Tutti i misteri della Carige a 7 giorni dall'assemblea
di Fabio Canessa
Il Punto di Paolo Lingua
Il 20 settembre, anniversario della presa di Porta Pia, si svolgerà l’assemblea degli azionisti della Banca Carige. La vicenda, anche se quasi tutti i giorni rullano, più o meno stonati, tamburi mediatici, è ancora avvolta nel più fitto mistero, anche per il silenzio tombale, a sipario calato, da parte del gruppo Malacalza che, com’è noto, controlla oltre il 27%.
In sintesi, per semplificare esiste una proposta di aumento di capitale sostenuta dalla Cassa Centrale Banca (sistema di credito cooperativo con sede nel Trentino) con un aumento sui 900 milioni. Se questa proposta andasse in porto tutti gli azionisti scenderebbero nelle loro quote, a cominciare dal grippo Malacalza che potrebbe scivolare attorno a 4%.
Se i Malacalza non si presenteranno in assemblea, occorrerà mettere insieme almeno il 20% dei titolari di azioni. In questo senso i tre commissari Pietro Modiano, Fabio Innocenzi e Raffaele Lener) che da molti mesi gestiscono la banca, dopo aver promesso crescita “regalata” di quote ai piccoli azionisti stanno forzando, con una azione a rullo di tamburi, le presenze dei piccoli azionisti nella giornata del 20 settembre.
Si sa, sia pure ufficiosamente, che alcuni azionisti d’un certo peso da Gabriele Volpi (9%), Raffaele Mincione (5,4%) e Aldo Spinelli (1%) sarebbero favorevole al progetto di aumento. Anche se nessuno lo dice esplicitamente, appare evidente che esiste, da tempo, un contrasto di strategie tra i commissari e il gruppo Malacalza che, come tutti ricordano, alla vigilia di Natale dell’anno scorso, bloccò il piano precedente, fermando l’aumento di capitale allora presentato.
Non è la prima volta che l’azionista di riferimento si scontra con i vertici esecutivi della Carige (tutti nominati da Malacalza, peraltro), ma l’intera vicenda appare comunque sempre più complicata.

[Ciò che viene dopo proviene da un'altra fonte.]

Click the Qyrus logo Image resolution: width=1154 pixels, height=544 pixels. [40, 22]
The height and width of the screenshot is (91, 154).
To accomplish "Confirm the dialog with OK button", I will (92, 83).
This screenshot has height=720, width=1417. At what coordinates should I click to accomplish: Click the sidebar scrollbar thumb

Nei giorni scorsi è emerso un documento, mai reso ufficiale, del Comune di Genova nel quale si esprimono forti dubbi e forti critiche al progetto di salvataggio della CCB. Il documento, firmato dall’ex assessore Giancarlo Vinacci, esperto di problemi imprenditoriali e finanziari, che adombra di fatto il rischio d’una acquisizione e di gestione di fatto della banca Carige, se dovesse essere approvato. Vinacci esprime dubbi sulla possibilità e capacità di gestione. Ma c’è un problema tecnico ancora di maggiori dimensioni che incombe sull’esito dell’assemblea.
I calcoli basati sul richiamo a squilli di tromba dei piccoli azionisti a presenziare per alzare la percentuale delle presenze sì da rendere valido l’esito del voto, si basano sulla presunta “non presenza” dal gruppo Malacalza. Ma se l’azionista maggiore fosse presente con il suo 27% la percentuale si rialzerebbe vistosamente. La percentuale perché passi il “si” è dei due terzi dei votanti.

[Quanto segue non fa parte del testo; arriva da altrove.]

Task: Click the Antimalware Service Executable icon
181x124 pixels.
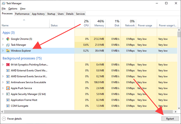Action: click(8, 82)
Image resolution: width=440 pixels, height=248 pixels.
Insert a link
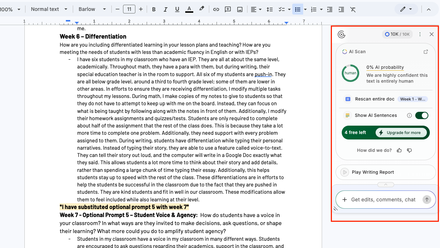point(216,9)
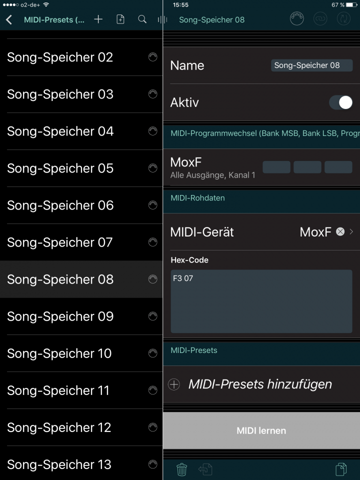Image resolution: width=360 pixels, height=480 pixels.
Task: Tap the last MoxF program number box
Action: [339, 167]
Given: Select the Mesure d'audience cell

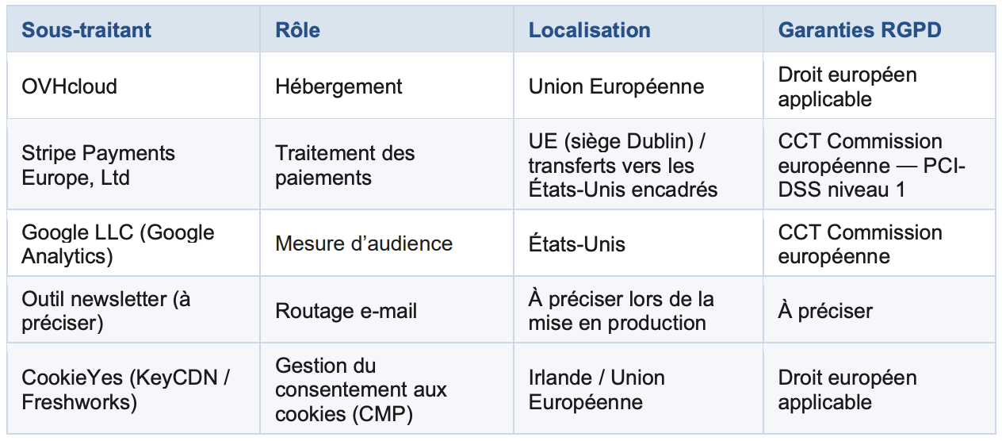Looking at the screenshot, I should (364, 244).
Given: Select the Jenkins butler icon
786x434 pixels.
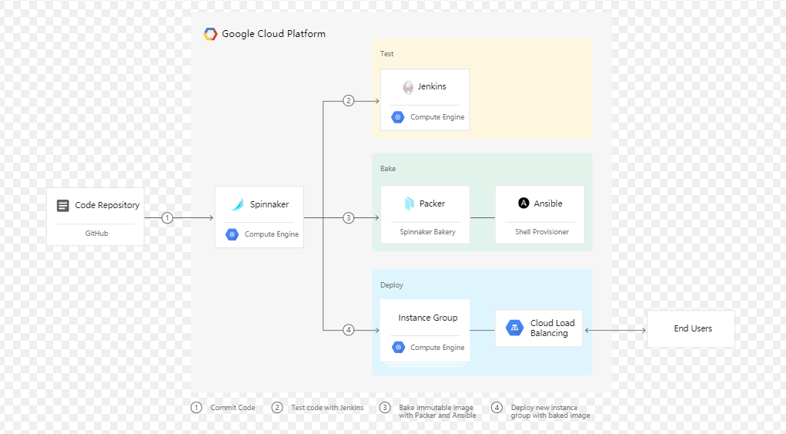Looking at the screenshot, I should point(408,87).
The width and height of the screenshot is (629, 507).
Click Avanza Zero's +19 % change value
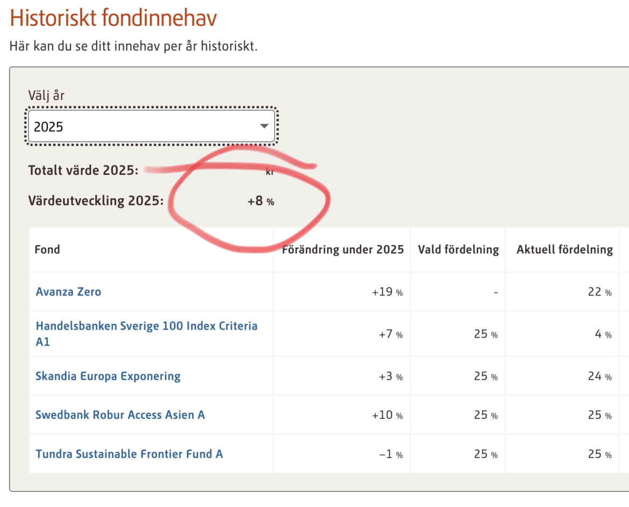tap(387, 292)
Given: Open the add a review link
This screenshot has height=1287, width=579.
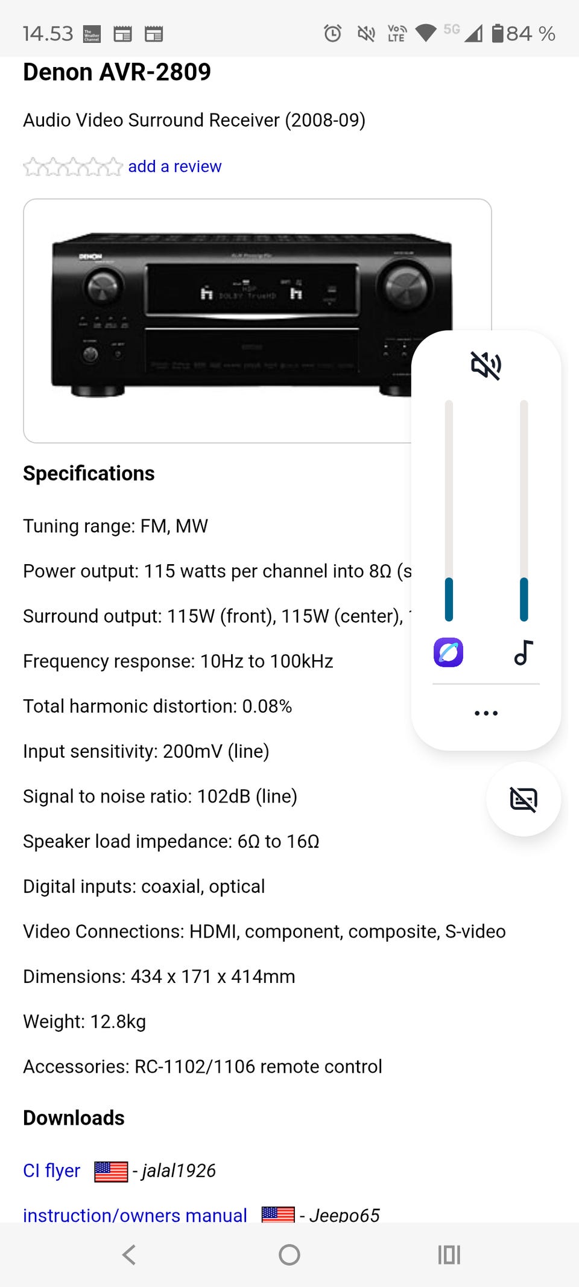Looking at the screenshot, I should click(174, 167).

Ma con la quota dei Malacalza si dovrebbe andare su una percentuale attorno al 70% di assensi, un obiettivo non facile soprattutto se da parte dei Malacalza si decidesse per l’astensione come nell’ultima assemblea. Il quadro a questo punto, nel mutismo serrato dei Malacalza, si fa assai più complesso e inquietante.
C’è il rischio d’una assemblea a vuoto e di un ulteriore rinvio, magari con possibili trattative per trovare una mediazione? E’ chiaro che i Malacalza, che hanno investito nelle banca altri 400 milioni tendono a salvare la loro quota di capitale e sono riluttanti a versare nelle casse asmatiche della Carige altre decine di milioni per mantenere la loro quota azionaria.
Al tempo stesso i commissari fremono e puntano a chiudere una situazione critica che forse hanno trovato peggiore di ogni previsione. Inoltre sulla vicenda possono incombere azioni giudiziarie, richieste di danni eccetera. Giorni di grande tensione e di forti preoccupazioni che vanno oltre alle invocazioni generiche alla salvezza da parte di realtà che della banca sanno poco come le istituzioni politiche (non siamo più ai tempi di Paolo Emilio Taviani), i sindacati o persino certi ambienti ecclesiastici genericamente “buonisti”. Nei caveau non regge il principio del “volemose bene”.